Krapf and his colleagues built a shoe box–size prototype with off-the-shelf parts including diode lasers from CD and DVD players, photodiode detectors, and other low-cost electronics. A handheld version could easily be made from somewhat more expensive components, he says.
The detector works by a capture-illuminate process: It first analyzes a blood sample in search of two TB proteins—antigen 85b and alpha-crystallin. If either is present, it will bind to a specific molecular brush linked to immune molecules, called antibodies, which affix to antigen 85b and alpha-crystallin but reject all other proteins. Then a bath of additional TB-sensitive antibodies, modified with a gene that produces fluorescence, is added. The result is in effect a glowing antibody–TB–antibody protein sandwich.
Eventually, signature proteins from drug-resistant strains of the bacteria could be incorporated into the device, Krapf says. According to WHO, an estimated 511,000 cases of multidrug-resistant TB were reported in 2007. Most of these occurred in China, India and the Russian Federation.
The detector research, which will be presented at a meeting this month of the American Physical Society, is of primary benefit for people in the developing world, yet it could help in the U.S., too. Although the disease is largely under control in humans there, it still poses a threat to the cattle industry—as well as those who depend on it for food.
Kathy Orloski (pdf), a veterinary epidemiologist at the U.S. Department of Agriculture's National Tuberculosis Eradication Program in Fort Collins, Colo., says the country's cattle industry would welcome a rapid test for bovine TB. Cows currently are screened for the disease with skin tests like those used in people, a process that requires animals to be handled twice in three days, driving up costs for ranchers.
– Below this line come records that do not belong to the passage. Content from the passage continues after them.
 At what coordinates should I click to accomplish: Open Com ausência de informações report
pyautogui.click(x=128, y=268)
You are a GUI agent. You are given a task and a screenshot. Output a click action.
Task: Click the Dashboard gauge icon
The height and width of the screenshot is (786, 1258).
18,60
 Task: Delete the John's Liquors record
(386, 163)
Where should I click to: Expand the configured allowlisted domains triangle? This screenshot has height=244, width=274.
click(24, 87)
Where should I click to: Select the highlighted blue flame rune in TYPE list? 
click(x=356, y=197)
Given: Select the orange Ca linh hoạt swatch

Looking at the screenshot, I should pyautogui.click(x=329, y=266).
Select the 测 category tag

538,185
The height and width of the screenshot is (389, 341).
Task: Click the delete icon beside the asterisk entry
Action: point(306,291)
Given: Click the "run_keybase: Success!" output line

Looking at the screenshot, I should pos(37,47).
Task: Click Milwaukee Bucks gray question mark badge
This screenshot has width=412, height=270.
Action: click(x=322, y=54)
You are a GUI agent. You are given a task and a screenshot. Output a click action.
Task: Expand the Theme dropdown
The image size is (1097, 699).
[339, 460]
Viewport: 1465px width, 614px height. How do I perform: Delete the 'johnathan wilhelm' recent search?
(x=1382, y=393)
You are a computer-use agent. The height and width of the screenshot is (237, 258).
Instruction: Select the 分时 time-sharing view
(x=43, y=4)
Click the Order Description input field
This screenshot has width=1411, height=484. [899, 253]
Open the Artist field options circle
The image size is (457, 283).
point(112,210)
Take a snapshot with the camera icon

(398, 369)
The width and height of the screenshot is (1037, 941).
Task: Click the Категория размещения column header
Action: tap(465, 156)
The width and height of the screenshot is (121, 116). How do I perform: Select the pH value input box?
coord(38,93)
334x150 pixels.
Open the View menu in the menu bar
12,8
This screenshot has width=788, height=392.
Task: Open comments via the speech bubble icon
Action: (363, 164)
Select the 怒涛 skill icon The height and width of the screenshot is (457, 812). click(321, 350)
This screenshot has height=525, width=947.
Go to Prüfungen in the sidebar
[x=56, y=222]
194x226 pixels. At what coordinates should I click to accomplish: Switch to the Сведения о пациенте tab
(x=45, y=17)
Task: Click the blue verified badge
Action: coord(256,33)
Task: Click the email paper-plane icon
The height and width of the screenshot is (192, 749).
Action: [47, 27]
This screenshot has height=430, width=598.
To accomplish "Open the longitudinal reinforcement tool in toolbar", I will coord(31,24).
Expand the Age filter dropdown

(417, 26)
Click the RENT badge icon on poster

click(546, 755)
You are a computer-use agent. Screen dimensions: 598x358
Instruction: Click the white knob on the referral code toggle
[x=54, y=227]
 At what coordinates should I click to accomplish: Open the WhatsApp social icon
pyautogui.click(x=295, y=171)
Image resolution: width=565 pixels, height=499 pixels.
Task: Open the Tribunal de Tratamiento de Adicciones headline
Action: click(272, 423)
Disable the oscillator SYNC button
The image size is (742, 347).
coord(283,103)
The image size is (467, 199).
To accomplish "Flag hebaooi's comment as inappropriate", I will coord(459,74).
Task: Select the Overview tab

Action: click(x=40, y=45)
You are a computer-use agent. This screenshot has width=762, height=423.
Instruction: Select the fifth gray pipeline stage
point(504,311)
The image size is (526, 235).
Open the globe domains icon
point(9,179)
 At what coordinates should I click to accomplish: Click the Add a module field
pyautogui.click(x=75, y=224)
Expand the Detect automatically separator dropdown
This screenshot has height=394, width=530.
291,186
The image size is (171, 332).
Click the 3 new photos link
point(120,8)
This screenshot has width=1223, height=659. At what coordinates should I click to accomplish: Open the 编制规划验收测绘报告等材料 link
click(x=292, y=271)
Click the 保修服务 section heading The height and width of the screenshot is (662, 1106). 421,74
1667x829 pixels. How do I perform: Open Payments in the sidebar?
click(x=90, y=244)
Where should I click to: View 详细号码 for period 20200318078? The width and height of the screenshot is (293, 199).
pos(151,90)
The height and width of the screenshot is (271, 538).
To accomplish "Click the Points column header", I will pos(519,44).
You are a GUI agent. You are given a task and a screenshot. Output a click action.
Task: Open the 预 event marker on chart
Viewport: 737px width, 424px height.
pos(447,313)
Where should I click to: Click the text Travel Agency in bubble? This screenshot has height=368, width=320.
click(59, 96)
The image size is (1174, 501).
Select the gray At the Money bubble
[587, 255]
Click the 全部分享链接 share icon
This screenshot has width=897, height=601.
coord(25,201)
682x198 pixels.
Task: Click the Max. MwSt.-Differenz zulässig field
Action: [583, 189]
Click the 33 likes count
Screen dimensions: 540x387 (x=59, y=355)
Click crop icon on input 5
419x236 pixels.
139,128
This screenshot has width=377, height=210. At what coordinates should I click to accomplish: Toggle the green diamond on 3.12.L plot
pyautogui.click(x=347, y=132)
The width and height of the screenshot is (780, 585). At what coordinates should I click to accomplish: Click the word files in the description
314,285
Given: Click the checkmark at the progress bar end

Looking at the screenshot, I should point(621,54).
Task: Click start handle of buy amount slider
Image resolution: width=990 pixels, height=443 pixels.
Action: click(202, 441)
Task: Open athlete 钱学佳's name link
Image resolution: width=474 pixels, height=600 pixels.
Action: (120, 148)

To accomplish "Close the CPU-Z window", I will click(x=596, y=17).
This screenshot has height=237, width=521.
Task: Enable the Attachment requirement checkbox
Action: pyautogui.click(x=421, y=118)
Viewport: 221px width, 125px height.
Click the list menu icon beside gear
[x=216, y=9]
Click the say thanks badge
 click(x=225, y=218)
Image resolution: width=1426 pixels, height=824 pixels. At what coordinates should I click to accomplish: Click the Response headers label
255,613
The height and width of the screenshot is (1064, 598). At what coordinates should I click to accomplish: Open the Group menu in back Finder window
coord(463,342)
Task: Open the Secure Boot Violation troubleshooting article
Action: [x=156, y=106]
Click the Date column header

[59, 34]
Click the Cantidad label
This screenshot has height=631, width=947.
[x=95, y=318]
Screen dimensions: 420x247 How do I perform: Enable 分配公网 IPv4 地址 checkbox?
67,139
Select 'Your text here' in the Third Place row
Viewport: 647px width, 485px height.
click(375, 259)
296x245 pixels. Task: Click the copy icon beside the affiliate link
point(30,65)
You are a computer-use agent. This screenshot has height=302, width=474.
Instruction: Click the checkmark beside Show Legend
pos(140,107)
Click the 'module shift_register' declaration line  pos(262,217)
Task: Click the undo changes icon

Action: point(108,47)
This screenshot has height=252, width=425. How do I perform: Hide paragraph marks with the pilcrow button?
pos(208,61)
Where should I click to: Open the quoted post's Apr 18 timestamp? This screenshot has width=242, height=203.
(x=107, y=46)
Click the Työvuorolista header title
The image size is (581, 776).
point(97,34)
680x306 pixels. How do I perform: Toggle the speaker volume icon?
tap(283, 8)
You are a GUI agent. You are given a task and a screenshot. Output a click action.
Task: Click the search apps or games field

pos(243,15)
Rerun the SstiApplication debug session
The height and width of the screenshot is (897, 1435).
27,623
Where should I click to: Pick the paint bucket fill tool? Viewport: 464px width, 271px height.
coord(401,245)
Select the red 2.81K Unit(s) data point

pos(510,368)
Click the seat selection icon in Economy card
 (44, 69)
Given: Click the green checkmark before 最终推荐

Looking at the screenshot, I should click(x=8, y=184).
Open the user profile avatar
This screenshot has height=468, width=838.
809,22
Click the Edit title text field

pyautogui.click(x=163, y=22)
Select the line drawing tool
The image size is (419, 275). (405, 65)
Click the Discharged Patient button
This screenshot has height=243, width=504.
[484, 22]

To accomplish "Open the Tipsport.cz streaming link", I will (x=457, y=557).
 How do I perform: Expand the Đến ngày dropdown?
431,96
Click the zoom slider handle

Dairy or beef cattle infected with TB are euthanized, she says.
Government inspectors at slaughterhouses would likewise benefit from an immediate on-site detection method, helping them identify carcasses of infected cows faster than current laboratory testing, which takes up to 48 hours to process tissue samples. "A test used in this capacity would have to be very accurate," Orloski says, "because the United States slaughters 33 million cattle each year."
The government also would like to see a speedier way of testing the million-odd cows imported each year from Mexico, which has had a problem with bovine TB in its beef and dairy stock for several years, Orloski says. Whereas Mexico and Canada are the two leading exporters of cattle to the U.S., Canadian cattle have for the most part been TB-free (pdf) for the past decade, with the exception of certain areas of Manitoba (pdf).
*Correction (3/24/10): This article originally stated that the researchers were from the University of Colorado.